Sejenak, masalah tentang laki-laki itu lenyap dari pikiranku karena kesibukanku mempersiapkan diri mengikuti sidang skripsi di pertengahan bulan depan. Alhamdulillah, skripsiku telah di-ACC oleh kedua dosen pembimbing dan siap dipresentasikan di hadapan para dosen penguji nanti.
Aku gugup, tentu saja. Namun, bagaimanapun, aku harus siap menghadapinya. Tak boleh lemah, tak boleh menyerah. Aku sudah sampai di tahap ini, mana mungkin mundur begitu saja tanpa sebab yang jelas.
Aku hanya mengharapkan kelulusan, terlepas dari berapa nilai yang bakal kuperoleh nantinya, target aku sih minimal B. Kalau sampai dapat A, aku pasti bersyukur banget. Sebelum menghadapi sidang di bulan depan, aku telah mempelajari keseluruhan isi skripsiku dari A sampai Z. Aku berharap bisa menghafal detail isinya di luar kepala. Di mana pun aku berada, apa pun yang sedang aku lakukan, aku pasti menyempatkan menengok isi skripsiku untuk dihafal. Aku sudah memetakan pertanyaan-pertanyaan apa saja yang kira-kira bakal diajukan oleh dosen penguji.
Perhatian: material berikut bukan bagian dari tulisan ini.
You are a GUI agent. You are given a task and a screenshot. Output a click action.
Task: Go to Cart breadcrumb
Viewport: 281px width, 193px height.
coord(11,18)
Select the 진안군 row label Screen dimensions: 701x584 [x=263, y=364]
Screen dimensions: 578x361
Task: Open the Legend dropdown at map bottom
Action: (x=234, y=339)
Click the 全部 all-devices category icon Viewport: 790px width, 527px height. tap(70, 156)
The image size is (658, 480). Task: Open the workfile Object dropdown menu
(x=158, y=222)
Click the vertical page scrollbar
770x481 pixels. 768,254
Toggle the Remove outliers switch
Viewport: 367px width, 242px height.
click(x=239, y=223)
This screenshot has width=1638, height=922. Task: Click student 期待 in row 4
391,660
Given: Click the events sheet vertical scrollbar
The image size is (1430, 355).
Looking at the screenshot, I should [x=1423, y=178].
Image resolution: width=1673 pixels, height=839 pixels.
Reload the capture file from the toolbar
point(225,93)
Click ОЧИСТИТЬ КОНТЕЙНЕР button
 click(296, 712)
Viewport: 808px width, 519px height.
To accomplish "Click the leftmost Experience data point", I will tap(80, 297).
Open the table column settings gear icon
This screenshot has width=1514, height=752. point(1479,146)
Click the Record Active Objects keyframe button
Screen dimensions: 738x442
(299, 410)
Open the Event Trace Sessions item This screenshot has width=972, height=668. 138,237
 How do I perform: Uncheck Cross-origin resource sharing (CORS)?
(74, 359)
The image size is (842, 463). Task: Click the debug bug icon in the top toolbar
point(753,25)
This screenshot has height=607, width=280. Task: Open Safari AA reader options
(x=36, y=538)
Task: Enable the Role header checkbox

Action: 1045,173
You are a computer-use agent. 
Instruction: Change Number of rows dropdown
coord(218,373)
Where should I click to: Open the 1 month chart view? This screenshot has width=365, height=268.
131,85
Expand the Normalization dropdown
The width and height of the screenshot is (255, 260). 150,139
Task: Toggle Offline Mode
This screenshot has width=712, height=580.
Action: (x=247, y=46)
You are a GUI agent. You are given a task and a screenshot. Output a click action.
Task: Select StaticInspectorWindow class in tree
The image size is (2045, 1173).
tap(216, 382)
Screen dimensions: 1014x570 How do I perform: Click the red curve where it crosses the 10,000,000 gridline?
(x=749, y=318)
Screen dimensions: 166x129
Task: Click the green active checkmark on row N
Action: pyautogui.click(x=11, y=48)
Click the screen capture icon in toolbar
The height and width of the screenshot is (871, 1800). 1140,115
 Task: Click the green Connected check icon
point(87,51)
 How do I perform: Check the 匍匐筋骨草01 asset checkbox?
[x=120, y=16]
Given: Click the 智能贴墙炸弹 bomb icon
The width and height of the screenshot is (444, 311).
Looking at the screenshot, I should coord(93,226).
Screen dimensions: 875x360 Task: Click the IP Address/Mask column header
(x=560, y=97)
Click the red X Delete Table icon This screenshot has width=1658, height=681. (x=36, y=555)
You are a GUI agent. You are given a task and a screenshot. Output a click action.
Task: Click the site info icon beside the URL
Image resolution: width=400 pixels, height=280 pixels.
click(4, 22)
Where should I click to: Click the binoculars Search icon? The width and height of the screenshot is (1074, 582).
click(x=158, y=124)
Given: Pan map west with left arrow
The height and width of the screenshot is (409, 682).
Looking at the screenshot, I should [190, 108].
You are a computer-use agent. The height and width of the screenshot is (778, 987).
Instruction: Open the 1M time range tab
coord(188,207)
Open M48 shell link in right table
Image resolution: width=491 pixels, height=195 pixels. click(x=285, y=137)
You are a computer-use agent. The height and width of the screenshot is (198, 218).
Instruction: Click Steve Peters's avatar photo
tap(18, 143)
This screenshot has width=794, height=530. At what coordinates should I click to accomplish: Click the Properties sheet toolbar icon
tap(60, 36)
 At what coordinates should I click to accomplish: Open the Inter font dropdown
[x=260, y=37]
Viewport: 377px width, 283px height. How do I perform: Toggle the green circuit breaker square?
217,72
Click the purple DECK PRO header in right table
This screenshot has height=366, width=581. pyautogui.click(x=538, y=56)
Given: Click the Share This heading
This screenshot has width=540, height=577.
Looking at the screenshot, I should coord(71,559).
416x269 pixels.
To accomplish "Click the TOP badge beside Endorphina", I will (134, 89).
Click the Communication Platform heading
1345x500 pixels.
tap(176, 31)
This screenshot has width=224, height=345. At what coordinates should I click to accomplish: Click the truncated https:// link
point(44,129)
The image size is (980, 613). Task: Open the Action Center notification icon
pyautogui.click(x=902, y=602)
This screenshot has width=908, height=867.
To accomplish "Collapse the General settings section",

Meskipun prediksiku belum tentu akurat tetapi siapa tahu ada beberapa pertanyaan yang sesuai.
Aku menikmati setiap proses yang kujalani sebelum sidang skripsi. Patah hati tidak menghalangiku menyelesaikan kuliah. Semoga aku segera melupakan laki-laki itu.
Tak dapat kuhindari, ketika aku terdiam, melamun, termenung selama beberapa menit, bayangan wajah laki-laki itu sekilas melintas di benakku, suara beratnya menggema di telingaku. Aku membenci momen-momen itu dan berusaha menangkisnya dengan membaca ulang skripsiku.
“Ya Allah, tolong enyahkanlah dia dari pikiranku. Karena seharusnya, Engkau-lah yang pantas untuk hamba ingat dan pikirkan secara terus-menerus,” doaku sehabis salat isya malam itu.
***
Sidang skripsiku berjalan mulus meskipun nilai yang kuperoleh pas-pasan, hanya B, tanpa embel-embel tanda plus (+). Untung saja bukan tanda minus (-) yang menemani si B, itu lebih mengerikan.